Kyrgyzstan’s security service said on Tuesday it was checking reports a Kyrgyz national was involved in the attack on the Istanbul nightclub on New Year’s Day as a report said the gunman appears to have been well versed in guerrilla warfare and may have trained in Syria.
Kyrgyzstan’s security service said that it was in touch with Turkish authorities.
The attacker, who remains at large, shot dead a police officer and a civilian at the entrance to the exclusive Reina nightclub on Sunday. He then opened fire with an automatic rifle inside, reloading his weapon half a dozen times and shooting the wounded as they lay on the ground.
He killed 39 people at the nightclub.
The Haberturk newspaper said police investigations had revealed that the gunman had entered Turkey from Syria and went to the central city of Konya in November, travelling with his wife and two children so as not to attract attention.

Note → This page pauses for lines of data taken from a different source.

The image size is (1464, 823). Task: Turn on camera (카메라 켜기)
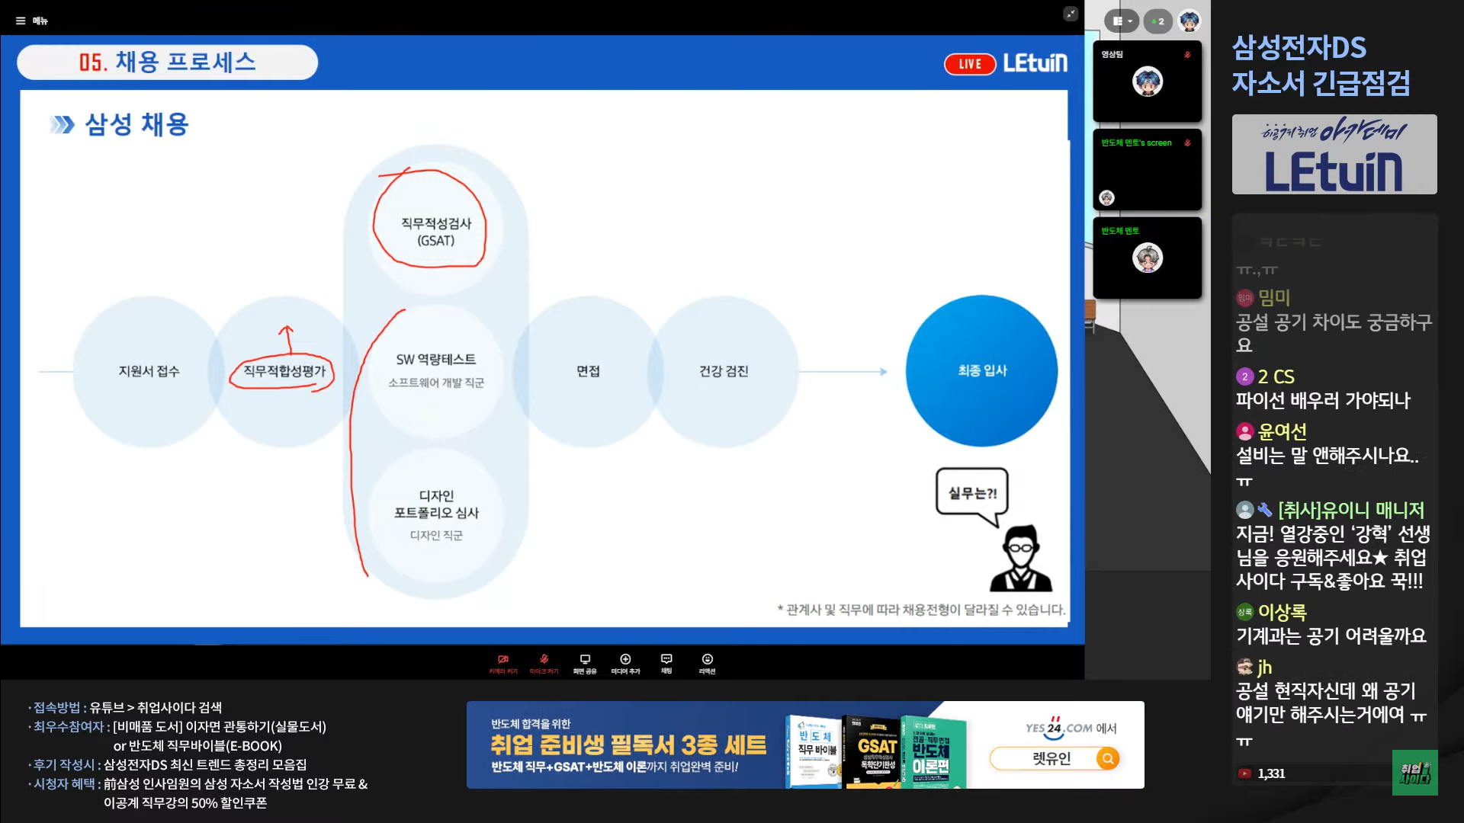(x=503, y=661)
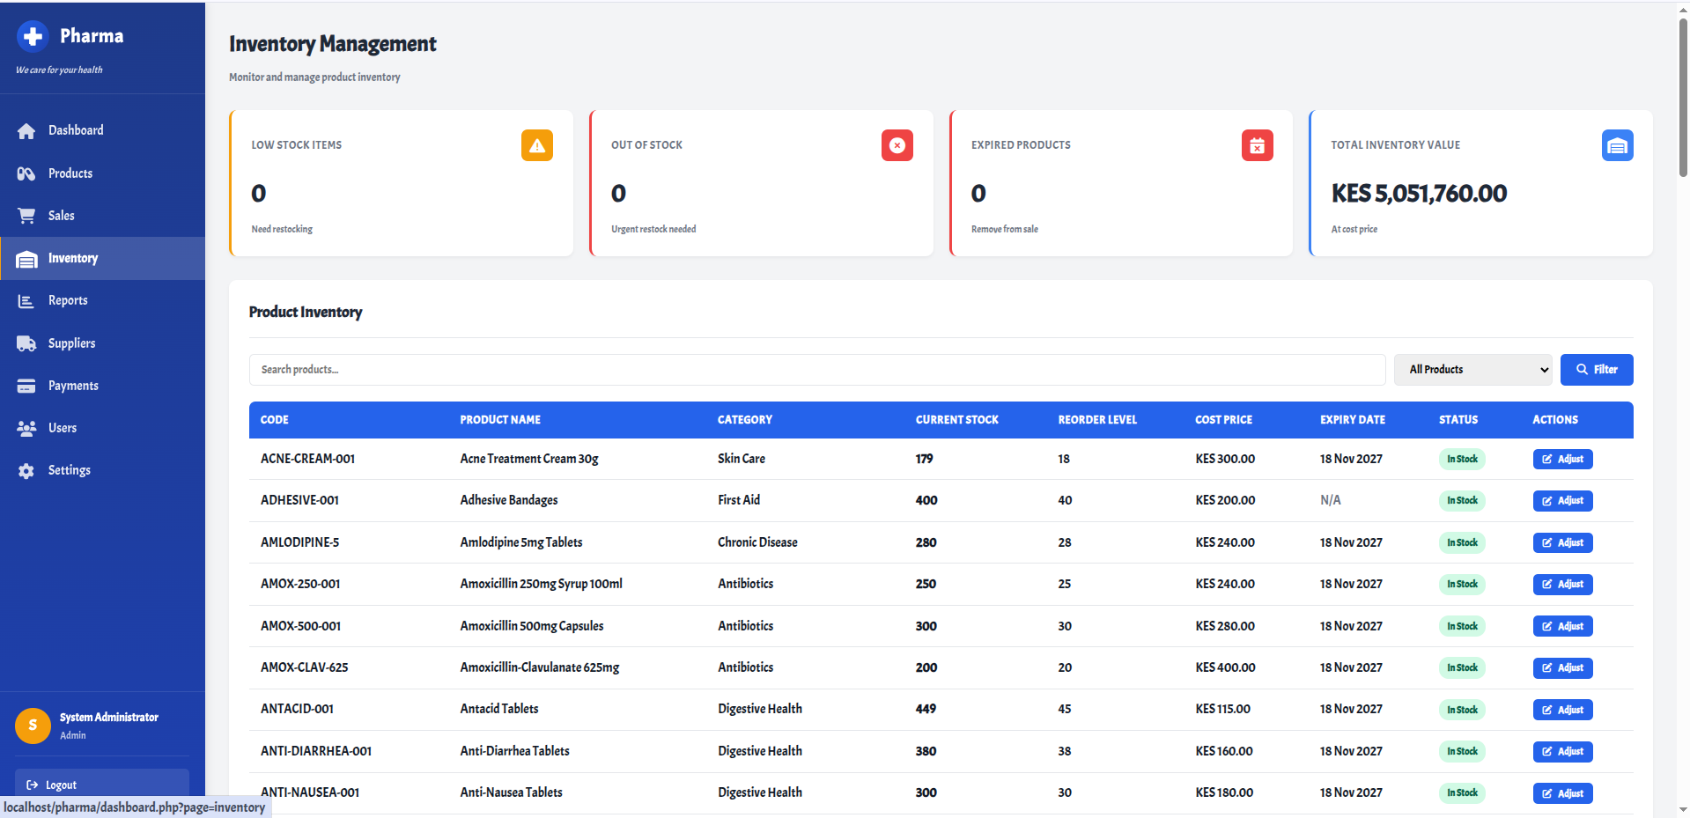Image resolution: width=1690 pixels, height=818 pixels.
Task: Click inside the Search products field
Action: pos(616,369)
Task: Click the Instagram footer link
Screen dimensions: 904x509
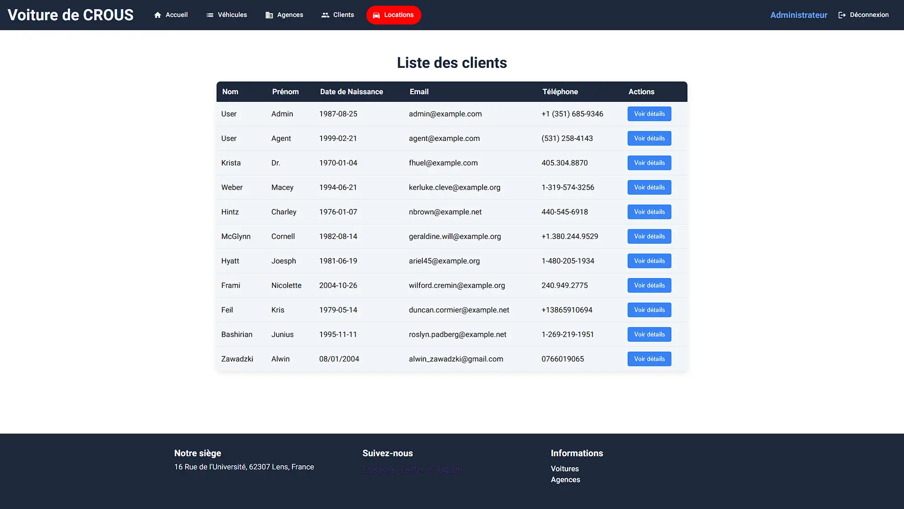Action: (x=444, y=469)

Turkish officials have not commented on the details of the probe. But government spokesman Numan Kurtulmus said on Monday that the authorities were close to fully identifying the gunman, after gathering fingerprints and information on his appearance, and had detained eight other people.

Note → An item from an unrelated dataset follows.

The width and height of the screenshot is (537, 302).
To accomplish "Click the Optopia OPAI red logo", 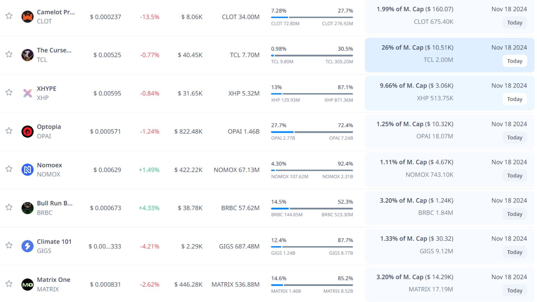I will [27, 131].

But Turkey’s state-run news agency Anadolu said six more people have been detained in connection with the attack, raising the number of suspects held to 14.
Anadolu said all 14 were being questioned at Istanbul’s main police headquarters. It did not provide details on the suspects or say where they were taken into custody.
The agency said police were receiving numerous reports of sightings or tips from citizens, following the release of photos and videos of the alleged gunman.
A selfie video of the alleged attacker, apparently walking around Istanbul’s central Taksim Square, was run by Turkish news channels on Tuesday as police operations to try to track him down continued.
In a statement claiming the attack on Monday, ISIS described the club as a gathering point for Christians celebrating their “apostate holiday” and said the shooting was revenge for Turkish military involvement in Syria.
Kurtulmus made no reference to the claim of responsibility but said it was clear Turkey’s military operations in Syria had annoyed terrorist groups and those behind them.
NATO member Turkey is part of the U.S.-led coalition against ISIS and since August has been conducting military operations inside Syria to drive the jihadists, as well as Kurdish militia fighters, away from its borders.